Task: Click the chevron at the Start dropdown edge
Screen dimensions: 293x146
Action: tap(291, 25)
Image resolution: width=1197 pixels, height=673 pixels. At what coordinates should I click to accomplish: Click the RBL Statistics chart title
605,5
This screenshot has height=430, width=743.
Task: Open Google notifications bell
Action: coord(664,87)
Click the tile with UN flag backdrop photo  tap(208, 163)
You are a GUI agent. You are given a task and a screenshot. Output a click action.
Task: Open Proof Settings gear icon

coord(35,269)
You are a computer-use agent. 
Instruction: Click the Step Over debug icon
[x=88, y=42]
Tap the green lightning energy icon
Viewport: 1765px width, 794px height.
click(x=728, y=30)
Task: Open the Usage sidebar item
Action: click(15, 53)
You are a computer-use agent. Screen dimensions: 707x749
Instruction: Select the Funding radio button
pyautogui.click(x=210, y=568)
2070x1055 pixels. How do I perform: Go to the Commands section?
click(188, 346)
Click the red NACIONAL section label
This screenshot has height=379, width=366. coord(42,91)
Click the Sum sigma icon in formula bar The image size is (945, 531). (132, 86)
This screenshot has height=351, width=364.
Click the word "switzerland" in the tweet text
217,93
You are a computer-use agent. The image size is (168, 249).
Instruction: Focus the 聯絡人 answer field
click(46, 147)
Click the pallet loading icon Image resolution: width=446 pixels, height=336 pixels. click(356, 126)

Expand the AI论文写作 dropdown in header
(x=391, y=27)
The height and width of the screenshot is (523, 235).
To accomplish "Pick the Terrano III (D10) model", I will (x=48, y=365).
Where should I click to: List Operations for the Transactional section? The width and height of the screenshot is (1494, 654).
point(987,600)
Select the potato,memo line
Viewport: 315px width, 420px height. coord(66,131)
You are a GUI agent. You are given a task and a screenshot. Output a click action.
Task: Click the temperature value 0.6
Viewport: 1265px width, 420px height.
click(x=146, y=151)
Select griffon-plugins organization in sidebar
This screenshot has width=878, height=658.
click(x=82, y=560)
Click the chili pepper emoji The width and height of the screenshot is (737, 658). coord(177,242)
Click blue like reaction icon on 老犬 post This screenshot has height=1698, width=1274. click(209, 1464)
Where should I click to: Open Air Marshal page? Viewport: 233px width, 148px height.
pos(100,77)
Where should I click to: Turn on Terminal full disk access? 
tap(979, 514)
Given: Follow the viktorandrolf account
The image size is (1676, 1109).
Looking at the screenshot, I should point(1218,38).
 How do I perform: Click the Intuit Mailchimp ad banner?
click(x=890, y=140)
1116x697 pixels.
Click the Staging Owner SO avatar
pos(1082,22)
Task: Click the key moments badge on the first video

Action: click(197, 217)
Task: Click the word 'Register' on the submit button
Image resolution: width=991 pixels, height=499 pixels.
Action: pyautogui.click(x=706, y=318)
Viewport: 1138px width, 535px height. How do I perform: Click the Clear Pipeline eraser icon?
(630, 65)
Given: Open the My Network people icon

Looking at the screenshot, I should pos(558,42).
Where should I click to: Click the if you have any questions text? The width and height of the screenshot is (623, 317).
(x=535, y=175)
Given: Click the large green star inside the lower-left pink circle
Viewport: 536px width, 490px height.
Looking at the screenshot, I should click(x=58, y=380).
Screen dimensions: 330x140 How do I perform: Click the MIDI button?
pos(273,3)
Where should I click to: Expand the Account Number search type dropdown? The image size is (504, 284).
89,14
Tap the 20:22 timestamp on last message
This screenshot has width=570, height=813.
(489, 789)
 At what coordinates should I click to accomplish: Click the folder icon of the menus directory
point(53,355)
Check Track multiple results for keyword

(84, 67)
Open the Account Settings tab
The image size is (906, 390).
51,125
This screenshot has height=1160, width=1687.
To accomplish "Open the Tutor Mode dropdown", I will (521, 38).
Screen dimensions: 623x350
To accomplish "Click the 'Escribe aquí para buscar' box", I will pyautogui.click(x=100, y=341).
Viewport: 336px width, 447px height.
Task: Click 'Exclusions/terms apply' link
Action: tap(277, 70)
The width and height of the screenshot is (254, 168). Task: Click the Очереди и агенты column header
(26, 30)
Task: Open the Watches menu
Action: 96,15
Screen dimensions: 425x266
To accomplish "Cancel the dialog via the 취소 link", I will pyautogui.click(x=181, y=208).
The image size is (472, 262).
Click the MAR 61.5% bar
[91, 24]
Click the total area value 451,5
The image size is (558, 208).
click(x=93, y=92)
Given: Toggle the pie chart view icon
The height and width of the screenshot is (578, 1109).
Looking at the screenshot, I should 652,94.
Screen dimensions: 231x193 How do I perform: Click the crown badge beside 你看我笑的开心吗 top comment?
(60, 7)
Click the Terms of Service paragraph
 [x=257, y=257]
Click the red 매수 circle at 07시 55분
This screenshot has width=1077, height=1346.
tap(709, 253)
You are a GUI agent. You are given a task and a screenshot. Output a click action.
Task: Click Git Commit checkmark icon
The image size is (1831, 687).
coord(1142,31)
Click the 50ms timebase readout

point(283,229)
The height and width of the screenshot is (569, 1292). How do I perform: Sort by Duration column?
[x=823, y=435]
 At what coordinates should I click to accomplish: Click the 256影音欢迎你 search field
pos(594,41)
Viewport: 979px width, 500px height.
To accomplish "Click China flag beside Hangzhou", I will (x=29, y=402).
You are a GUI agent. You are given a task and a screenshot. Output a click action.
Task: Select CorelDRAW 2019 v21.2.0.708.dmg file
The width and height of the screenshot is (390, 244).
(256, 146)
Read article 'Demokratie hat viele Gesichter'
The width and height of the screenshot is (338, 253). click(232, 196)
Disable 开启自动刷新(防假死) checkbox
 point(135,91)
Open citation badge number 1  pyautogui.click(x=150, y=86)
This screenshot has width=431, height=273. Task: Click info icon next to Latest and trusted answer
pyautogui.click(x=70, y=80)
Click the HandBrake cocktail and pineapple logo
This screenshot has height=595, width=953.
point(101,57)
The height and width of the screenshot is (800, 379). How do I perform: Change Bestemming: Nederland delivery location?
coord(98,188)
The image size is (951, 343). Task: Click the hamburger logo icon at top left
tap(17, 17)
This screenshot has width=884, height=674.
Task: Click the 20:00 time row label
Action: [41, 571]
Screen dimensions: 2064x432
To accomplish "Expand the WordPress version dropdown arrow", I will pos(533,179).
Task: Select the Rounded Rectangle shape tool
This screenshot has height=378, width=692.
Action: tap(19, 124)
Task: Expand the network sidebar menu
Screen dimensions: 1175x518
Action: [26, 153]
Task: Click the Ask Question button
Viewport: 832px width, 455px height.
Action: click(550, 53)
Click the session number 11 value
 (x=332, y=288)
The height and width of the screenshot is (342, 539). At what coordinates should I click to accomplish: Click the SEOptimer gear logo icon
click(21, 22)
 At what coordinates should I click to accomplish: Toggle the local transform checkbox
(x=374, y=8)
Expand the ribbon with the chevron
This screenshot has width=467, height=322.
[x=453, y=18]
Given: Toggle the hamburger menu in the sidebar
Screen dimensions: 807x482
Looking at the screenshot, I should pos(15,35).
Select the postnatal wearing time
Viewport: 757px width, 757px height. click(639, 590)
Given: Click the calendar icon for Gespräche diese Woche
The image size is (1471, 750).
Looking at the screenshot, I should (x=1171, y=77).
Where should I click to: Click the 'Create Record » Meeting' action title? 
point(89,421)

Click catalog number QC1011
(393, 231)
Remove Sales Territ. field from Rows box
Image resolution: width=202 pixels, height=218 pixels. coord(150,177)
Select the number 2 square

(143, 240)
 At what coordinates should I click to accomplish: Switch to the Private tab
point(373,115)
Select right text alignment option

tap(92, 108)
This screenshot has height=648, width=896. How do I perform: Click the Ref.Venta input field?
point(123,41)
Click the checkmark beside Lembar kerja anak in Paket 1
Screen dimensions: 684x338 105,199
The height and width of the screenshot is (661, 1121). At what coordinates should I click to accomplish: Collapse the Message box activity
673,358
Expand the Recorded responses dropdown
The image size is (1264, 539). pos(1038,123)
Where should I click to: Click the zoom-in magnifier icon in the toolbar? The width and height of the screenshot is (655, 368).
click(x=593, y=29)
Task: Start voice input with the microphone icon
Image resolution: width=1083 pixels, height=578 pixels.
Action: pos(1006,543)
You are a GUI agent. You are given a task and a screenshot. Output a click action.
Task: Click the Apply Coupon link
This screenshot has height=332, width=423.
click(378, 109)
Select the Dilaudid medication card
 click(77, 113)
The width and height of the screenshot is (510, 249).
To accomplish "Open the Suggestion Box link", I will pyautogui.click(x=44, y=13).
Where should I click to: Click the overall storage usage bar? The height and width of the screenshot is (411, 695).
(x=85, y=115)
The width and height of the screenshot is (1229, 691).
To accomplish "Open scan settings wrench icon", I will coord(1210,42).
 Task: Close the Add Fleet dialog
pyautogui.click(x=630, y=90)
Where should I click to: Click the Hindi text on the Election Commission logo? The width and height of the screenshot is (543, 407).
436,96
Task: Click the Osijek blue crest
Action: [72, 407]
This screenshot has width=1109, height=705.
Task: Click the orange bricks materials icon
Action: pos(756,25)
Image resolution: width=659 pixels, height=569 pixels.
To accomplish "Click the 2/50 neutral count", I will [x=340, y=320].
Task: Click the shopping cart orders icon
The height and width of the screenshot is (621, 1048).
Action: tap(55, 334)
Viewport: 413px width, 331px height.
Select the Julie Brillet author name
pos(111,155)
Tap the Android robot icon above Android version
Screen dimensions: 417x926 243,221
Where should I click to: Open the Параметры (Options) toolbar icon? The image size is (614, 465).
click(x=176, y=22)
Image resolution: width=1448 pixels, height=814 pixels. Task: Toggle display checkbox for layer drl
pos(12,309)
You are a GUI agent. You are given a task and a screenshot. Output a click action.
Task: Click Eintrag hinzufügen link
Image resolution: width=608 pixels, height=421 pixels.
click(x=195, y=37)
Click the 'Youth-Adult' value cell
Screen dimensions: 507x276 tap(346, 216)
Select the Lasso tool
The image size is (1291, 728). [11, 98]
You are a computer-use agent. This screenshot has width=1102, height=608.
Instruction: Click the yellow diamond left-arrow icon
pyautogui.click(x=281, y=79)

○ ○ ○ ○ ○

TASK PROMPT =
Format the records from the line containing "Viewport: 1138px width, 535px" through the line containing "(x=535, y=175)", inclusive, as a two-column CSV with the headers instruction and response. Give one row per record, with its text under instruction and its answer under response, each in a single quoted field with line breaks replaced by spaces.

CORRECT RESPONSE =
instruction,response
"Viewport: 1138px width, 535px height. How do I perform: Click the Clear Pipeline eraser icon?","(630, 65)"
"Given: Open the My Network people icon","Looking at the screenshot, I should pos(558,42)."
"Where should I click to: Click the if you have any questions text? The width and height of the screenshot is (623, 317).","(x=535, y=175)"